GOALS:
1. Answer these questions from the post on crowdfunding:
(a) Which provider does it name as an alternative source of business funding?
(b) Whose shares does it say are always there for a sound investment?
(c) In its conclusion, what happens to the risk when there are multiple investors?
2. Quote the post on crowdfunding from "Essentially, what this" to "about the positives?".

By Ken Foster posted 02-27-2014 08:35 PM

  

Crowdfunding is big and getting bigger. In the internet age, more and more businesses are turning to the web to generate business funding for their start up, while increasing numbers of wannabe investors go online to seek out accessible investment opportunities they couldn’t find elsewhere in a million years. It’s a great way to get involved in something new and it’s exciting for those looking to invest. It’s also a very accessible, hope-inspiring route to finance for entrepreneurs who are struggling to find funding from traditional sources.

Business funding options are diversifying. In a tricky financial time, investment for fledgling businesses, particularly from the banks, is extremely difficult to source. Alternatives including angel investment, business funding from
providers like Everline and DIY ‘bootstrapping’ are all becoming more prevalent – yet it is crowdfunding which is receiving the lion’s share of the press – for good and for bad.

Industry commentators aren’t so sure that this form of financing is a brave new dawn. Yes, because entrepreneurs seek investment from a much bigger pool of potential investors, it can be easier for the right business to get the finance it needs. But, according to many, there are some fundamental flaws in the whole concept. In this post we’ll investigate these issues and try to determine whether or not crowdfunding is just a plain bad idea…

So, what’s the problem?

Accessible, yes, exciting, certainly – but there’s something to be said for less available, more traditional funding methods. Conventional investors know a thing or two about businesses that have potential. Start-ups who know their industry and who have a strong chance of success rarely need to go off the beaten track to find business funding. So what does that leave us with when it comes to crowdfunding? Effectively, it leaves us with investors who may not be especially savvy and businesses who have struggled to find investment elsewhere. Does that sound like a recipe for success, or does that sound like sloppy seconds?

Of course, not every crowdfunding situation will be like this – there are certainly plenty of
success stories – but, as with most things on the internet, there’s an awful lot of quantity to be found and quality can seriously suffer as a result.

Even with the best business prospect, a huge number of conventionally funded
start ups fail every year. These start ups will often have the backing and support of a clued-up investor who knows a thing or two about the market they have bought equity in. Crowdfunded businesses do not have this string to their bow – they’re more or less out on their own and without the expert guidance which can mean make or break.

Essentially, what this all means is that start-ups funded through crowdfunding platforms are more likely to fail - and those who invest are more likely to lose out too. Nobody wins.

What about the positives?


Yet the thrilling thing about crowdsourcing is the excitement. There is so much diversity on the web that the next start-up you encounter could be the next big thing. Investors don’t turn to these sites to make a sound investment – there are always Google shares for that after all – they’re there to be part of something new, fresh and exciting.

And the conclusion?

Crowdfunding is risky, yes. But with multiple investors, this risk is spread and the excitement is shared. It’s there for everyone and gives all start-ups a fair shot at success whether or not they’re a white male with family connections.

In effect, it’s a jungle out there and only the fittest will survive. It’s possible that there are a lower proportion of ‘fit’ businesses to be found on these sites, but there are plenty of diamonds in the rough which deserve investment and, with a little bit of luck, could really shine – and who doesn’t love a rags to riches story?

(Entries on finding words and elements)
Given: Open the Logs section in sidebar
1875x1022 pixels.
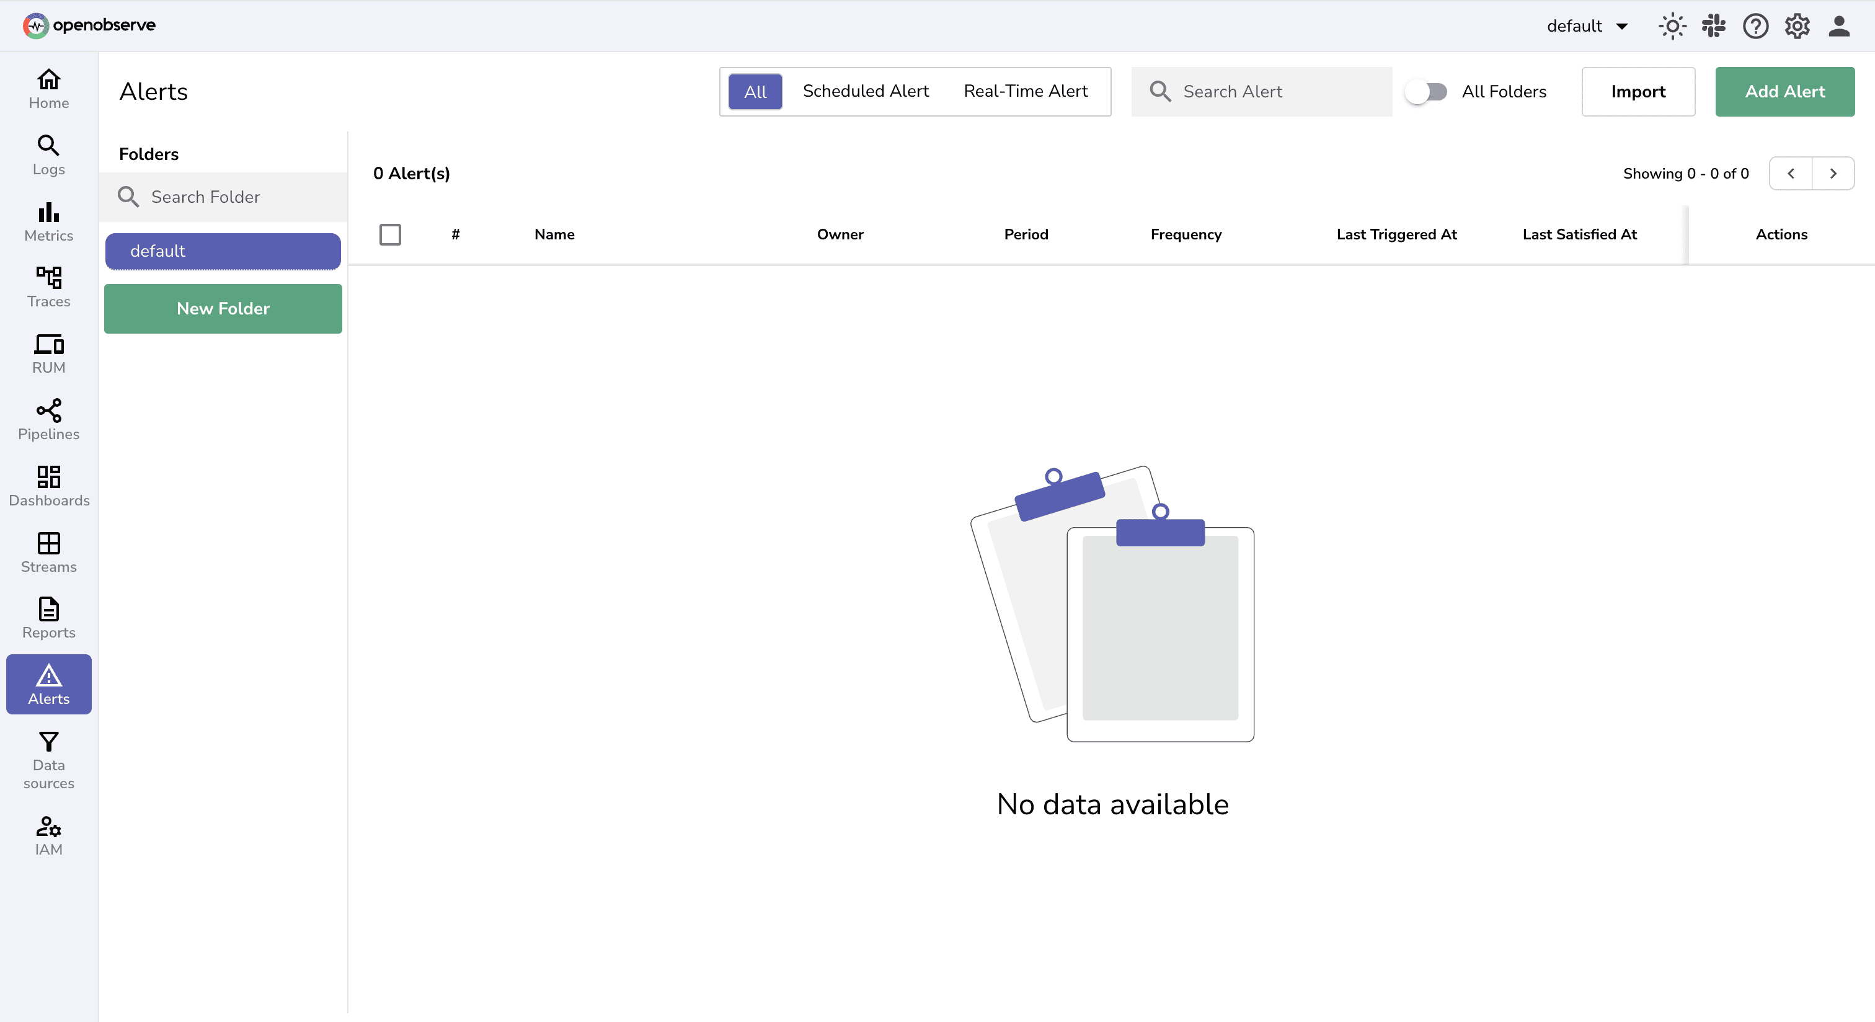Looking at the screenshot, I should coord(48,154).
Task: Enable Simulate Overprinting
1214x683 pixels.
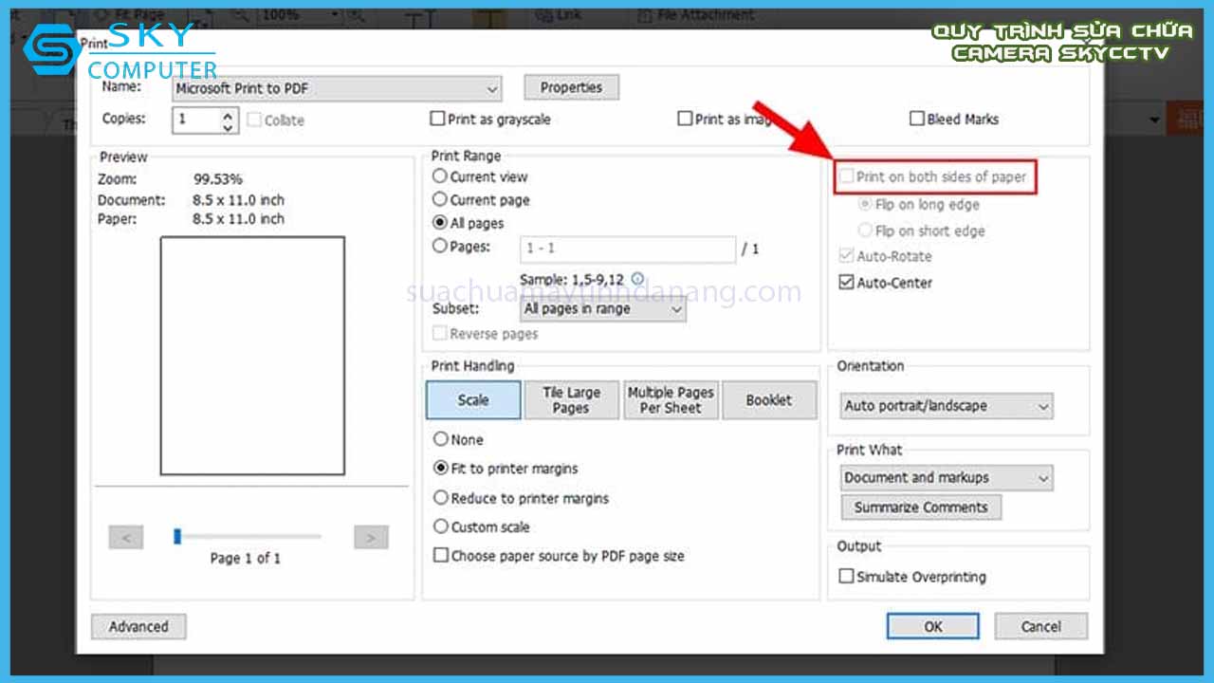Action: pos(846,577)
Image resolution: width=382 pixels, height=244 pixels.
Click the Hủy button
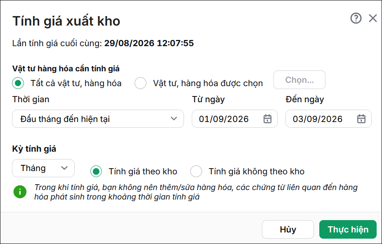[x=288, y=230]
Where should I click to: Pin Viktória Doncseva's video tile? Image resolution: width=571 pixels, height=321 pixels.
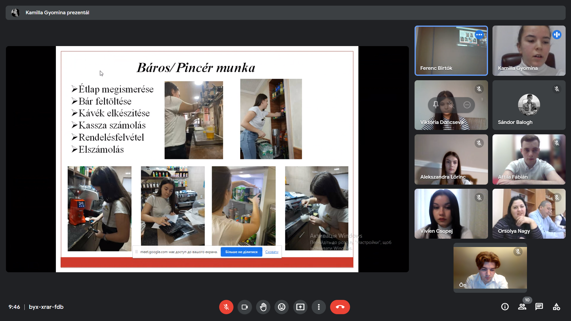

ANSWERS PER TASK:
1.
(a) Everline
(b) Google's
(c) It is spread.

2.
Essentially, what this all means is that start-ups funded through crowdfunding platforms are more likely to fail - and those who invest are more likely to lose out too. Nobody wins.

What about the positives?